ESSENCE.com: I doesn’t help that there is more and more product for an increasingly smaller market share… LARS: Especially with every half-celebrity trying to create a clothing line. That’s why the industry has become a contest of who can scream the loudest, in terms of PR and marketing. Clearly, you do need PR and noise to make things work, but that’s not what makes things last.
ESSENCE.com: Today, it’s much easier for women to be fashionable at a modest price with the slew of disposable retail chains across the country. Why was making Beauty Mark accessible to all women an important goal for your line? LARS: Once my namesake line had tanked, because my original Japanese backers had backed out, I was thinking, “how am I gonna do this in a different way?” My clothes, at that time, had been very expensive, and there was no place to purchase cool and affordable clothes. That always disappointed me. I met so many cool young people who loved my stuff. They went to Saks, tried on one of my jackets, it looked great but they hung it back up. How can I reach this customer? I started with this T-shirt line called Green T. All the stores that were carrying Green T kept asking about those great shirts I did in the 90’s. I just heard that request so much that it was like scoffing at a blessing. I pretty much acquiesced and made them and shipped it. Creatively executed shirts alone don’t fill you up, so it had to expand. Lately, the dresses are becoming equally, if not, more important than the shirts.
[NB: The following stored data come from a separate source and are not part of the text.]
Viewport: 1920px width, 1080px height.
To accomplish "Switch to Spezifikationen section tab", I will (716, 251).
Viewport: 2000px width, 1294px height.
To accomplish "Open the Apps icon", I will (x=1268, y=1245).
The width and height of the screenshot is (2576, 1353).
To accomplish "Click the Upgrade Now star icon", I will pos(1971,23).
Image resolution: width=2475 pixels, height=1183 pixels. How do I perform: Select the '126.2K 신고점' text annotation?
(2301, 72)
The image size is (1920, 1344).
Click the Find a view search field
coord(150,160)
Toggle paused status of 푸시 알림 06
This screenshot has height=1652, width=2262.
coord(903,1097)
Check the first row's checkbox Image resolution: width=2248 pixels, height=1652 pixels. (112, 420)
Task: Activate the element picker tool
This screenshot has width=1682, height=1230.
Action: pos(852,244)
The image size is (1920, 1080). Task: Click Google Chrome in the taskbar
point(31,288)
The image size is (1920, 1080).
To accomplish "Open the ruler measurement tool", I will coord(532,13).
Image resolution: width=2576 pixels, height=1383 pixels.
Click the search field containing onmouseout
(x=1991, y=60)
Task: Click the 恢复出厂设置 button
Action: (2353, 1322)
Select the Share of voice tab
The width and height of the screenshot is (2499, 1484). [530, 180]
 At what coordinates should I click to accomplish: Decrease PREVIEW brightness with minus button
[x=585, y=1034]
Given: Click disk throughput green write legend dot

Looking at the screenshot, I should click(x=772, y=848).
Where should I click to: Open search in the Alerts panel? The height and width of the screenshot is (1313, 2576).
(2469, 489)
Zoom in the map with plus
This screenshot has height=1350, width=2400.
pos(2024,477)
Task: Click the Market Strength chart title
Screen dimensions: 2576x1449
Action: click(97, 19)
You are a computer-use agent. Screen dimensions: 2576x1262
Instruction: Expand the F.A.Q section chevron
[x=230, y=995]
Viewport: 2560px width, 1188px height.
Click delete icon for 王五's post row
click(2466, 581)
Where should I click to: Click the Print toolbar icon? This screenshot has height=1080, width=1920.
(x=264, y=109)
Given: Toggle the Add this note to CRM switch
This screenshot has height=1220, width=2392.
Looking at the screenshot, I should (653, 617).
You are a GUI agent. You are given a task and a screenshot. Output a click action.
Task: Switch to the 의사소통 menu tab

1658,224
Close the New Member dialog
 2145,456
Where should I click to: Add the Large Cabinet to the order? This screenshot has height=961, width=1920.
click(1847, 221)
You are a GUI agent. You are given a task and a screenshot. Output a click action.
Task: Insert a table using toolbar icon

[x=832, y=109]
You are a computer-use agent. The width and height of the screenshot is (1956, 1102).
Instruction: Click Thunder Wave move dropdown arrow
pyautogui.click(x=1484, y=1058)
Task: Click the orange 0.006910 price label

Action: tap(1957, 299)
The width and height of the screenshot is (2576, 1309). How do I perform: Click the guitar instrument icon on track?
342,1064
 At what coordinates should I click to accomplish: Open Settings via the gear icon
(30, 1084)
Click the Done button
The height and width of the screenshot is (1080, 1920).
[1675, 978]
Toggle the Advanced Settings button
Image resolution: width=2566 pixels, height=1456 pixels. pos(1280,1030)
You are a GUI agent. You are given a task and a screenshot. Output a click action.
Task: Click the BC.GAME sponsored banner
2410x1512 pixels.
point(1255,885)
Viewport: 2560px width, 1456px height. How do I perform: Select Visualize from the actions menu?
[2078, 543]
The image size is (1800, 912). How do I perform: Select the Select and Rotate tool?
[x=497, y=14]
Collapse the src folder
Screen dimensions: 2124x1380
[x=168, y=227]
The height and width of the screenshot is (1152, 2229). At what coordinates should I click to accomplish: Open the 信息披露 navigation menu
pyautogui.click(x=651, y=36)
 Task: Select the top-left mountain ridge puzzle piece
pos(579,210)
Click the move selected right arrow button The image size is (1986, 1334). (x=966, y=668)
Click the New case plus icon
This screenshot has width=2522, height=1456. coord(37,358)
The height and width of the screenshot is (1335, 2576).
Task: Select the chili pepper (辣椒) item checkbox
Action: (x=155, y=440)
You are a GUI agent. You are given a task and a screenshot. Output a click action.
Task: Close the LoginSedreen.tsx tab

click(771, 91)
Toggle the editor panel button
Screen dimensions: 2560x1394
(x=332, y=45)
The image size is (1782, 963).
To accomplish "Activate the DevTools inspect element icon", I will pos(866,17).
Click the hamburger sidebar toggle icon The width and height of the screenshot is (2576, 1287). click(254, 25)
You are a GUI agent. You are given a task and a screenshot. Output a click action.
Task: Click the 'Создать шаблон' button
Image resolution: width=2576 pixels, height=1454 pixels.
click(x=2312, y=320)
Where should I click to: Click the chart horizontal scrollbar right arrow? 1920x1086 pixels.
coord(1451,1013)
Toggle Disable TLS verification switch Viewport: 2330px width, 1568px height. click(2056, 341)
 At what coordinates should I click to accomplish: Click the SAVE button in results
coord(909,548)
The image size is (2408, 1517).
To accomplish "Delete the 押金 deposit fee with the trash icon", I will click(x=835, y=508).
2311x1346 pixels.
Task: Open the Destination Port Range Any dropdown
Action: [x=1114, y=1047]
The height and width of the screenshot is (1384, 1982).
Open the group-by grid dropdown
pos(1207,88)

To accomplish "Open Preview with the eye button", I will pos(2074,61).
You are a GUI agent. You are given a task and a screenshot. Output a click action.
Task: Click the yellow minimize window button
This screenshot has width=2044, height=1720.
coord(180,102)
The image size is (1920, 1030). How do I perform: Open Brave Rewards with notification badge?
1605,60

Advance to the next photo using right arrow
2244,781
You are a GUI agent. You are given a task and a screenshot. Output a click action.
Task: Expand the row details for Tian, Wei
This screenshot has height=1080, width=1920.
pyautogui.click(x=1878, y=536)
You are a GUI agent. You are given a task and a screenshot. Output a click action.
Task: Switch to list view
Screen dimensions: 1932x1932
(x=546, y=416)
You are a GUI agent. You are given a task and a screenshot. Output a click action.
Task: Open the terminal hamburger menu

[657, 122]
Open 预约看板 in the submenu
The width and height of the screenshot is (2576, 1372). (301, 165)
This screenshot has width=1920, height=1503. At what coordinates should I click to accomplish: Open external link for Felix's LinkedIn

ESSENCE.com: You’ve said that the rapid success you attained with your first couple collections was not healthy. Can you elaborate? LARS: It all happened so fast. Honestly, I was making stuff in my living room one day and the next day I’m trucking it out for models with Calvin Klein. That’s wrong, you know? I had my fifteen minutes and I was everywhere. It was very unnerving because my business outgrew my experience overnight. My baby was smarter than me in three months. It was too fast and it really should not happen that fast. It’s fine, if you’ve been gaining your experience and then you have a growth spurt. To go from zero to sixty so fast, you could never, at least I don’t believe, sustain it. Everyone is telling you
what you are to them and you don’t even know
what you are yet. I knew it was a good thing but it did not feel good most of the time. I think it’s because I did not have the experience that was required. For me, it isn’t all about blowing up and being everywhere. It’s about the craft.